● WORK TO COMPLETE: Resume the account of Fort Porter in Buffalo, picking up right after its final sentence.

● QUOTED PASSAGE:
● ● ● ●

Fort Porter was constructed between 1841 and 1844 at Buffalo in Erie County, New York, and named for General Peter Buell Porter. The site was bounded by Porter Avenue, Busti Avenue and the Erie Barge Canal. It was initially a square masonry two-story redoubt, 62 feet square, with crenelated walls surrounded by large earthworks and moat. The fort was considered the largest masonry "blockhouse" ever built; it burned in November 1863. The "castle" had been built in 1836 as a home for Col. James McKay. This was part of the government acquisition of land in 1841 and was used as the commandant's quarters.

● ● ● ●

● RECORD EXCERPTS:
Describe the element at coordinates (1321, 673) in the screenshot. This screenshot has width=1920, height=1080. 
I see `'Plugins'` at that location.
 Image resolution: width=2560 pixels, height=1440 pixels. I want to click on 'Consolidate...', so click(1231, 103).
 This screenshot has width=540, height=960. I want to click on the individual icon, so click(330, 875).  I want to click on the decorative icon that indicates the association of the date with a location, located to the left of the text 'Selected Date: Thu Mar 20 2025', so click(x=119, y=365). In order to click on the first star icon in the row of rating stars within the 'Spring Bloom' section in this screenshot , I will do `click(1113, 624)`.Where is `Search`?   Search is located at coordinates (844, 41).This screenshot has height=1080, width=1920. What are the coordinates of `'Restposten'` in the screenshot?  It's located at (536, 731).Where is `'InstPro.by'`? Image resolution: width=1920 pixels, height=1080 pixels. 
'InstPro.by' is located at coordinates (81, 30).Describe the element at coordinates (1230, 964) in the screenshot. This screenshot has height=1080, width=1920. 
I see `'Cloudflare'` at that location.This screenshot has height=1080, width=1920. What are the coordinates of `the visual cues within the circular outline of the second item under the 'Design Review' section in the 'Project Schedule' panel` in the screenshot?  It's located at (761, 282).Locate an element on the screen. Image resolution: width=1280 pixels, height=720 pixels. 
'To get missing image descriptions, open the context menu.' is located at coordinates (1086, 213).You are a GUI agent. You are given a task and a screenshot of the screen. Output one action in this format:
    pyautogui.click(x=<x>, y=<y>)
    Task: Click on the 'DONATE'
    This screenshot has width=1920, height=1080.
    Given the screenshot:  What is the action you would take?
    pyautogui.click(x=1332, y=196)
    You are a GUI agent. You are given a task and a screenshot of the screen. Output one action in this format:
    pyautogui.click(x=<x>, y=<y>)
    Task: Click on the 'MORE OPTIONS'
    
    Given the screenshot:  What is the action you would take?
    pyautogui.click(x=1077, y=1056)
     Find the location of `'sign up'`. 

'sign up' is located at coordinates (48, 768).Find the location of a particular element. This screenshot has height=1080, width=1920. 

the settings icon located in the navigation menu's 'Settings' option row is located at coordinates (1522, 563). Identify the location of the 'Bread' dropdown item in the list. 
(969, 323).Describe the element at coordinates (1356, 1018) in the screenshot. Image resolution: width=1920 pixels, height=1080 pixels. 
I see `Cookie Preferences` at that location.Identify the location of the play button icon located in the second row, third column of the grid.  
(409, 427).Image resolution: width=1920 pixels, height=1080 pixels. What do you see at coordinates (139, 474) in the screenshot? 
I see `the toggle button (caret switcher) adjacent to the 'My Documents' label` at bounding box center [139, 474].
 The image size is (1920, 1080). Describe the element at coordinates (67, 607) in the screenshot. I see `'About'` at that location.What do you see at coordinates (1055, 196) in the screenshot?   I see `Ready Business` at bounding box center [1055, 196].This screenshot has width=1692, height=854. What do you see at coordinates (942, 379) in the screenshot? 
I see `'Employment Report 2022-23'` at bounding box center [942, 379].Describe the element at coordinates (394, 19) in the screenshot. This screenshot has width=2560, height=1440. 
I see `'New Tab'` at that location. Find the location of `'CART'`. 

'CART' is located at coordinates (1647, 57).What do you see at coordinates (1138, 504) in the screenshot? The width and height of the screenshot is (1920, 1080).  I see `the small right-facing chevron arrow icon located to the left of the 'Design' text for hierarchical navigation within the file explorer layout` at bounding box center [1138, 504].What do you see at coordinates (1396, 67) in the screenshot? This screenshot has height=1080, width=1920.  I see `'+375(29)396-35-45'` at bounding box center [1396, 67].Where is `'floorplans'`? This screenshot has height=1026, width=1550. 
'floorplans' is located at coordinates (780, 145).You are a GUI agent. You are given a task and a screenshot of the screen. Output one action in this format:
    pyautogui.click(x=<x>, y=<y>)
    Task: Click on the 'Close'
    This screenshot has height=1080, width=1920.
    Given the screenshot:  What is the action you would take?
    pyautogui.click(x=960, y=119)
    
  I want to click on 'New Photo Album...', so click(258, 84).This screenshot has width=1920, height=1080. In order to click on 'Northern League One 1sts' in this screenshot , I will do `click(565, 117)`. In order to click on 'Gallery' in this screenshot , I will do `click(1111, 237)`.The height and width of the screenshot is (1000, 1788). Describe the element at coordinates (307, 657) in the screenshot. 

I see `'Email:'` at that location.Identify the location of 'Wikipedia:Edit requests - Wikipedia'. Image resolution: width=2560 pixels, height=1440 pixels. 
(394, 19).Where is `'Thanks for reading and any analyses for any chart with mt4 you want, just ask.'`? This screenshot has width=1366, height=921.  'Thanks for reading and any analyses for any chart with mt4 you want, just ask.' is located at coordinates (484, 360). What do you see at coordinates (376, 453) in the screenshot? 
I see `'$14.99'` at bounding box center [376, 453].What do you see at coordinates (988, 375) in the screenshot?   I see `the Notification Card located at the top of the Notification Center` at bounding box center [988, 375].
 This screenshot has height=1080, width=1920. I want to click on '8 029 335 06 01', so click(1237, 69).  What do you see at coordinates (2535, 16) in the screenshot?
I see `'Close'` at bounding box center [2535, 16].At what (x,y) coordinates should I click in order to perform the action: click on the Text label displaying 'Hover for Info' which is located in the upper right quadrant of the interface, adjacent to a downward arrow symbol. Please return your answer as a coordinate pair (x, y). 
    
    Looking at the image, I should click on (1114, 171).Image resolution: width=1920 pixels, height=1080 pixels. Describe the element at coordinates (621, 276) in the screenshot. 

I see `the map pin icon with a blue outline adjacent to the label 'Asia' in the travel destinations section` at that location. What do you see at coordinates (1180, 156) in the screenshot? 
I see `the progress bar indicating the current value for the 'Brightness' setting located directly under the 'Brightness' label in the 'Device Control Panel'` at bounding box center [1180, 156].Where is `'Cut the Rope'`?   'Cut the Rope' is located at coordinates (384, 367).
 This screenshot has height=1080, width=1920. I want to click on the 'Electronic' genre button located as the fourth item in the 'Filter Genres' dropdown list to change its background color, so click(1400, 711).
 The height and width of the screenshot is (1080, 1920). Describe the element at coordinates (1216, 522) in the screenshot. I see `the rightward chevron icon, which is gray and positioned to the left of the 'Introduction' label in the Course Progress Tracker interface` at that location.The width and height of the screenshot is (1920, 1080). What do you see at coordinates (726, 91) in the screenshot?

● ● ● ●

● ANSWER BOX:
Fort Porter had not been used for some time when the Civil War started. It was used as the headquarters of the 74th Regiment, New York Army National Guard. Ten 60 by 18 foot barracks were constructed and used as a recruiting center. In 1898, the post was reactivated for the Spanish–American War and used as the headquarters for 13th U.S. Infantry. In 1917, it was reactivated again for World War I and used as U.S. Army Base Hospital 23 until the unit shipped out. At the end of World War I, it was used as U.S. General Hospital 4 for returning wounded. In 1926, the property was sold to provide approaches to new Peace Bridge at Front Park and all evidence was removed. A boulder dedicated in 1899, as a token of the city's esteem for the regiment, was removed to a place outside the Buffalo History Museum.

Fort Porter had an American football team that was active in 1917 and in 1920, playing teams in the informal New York Pro Football League.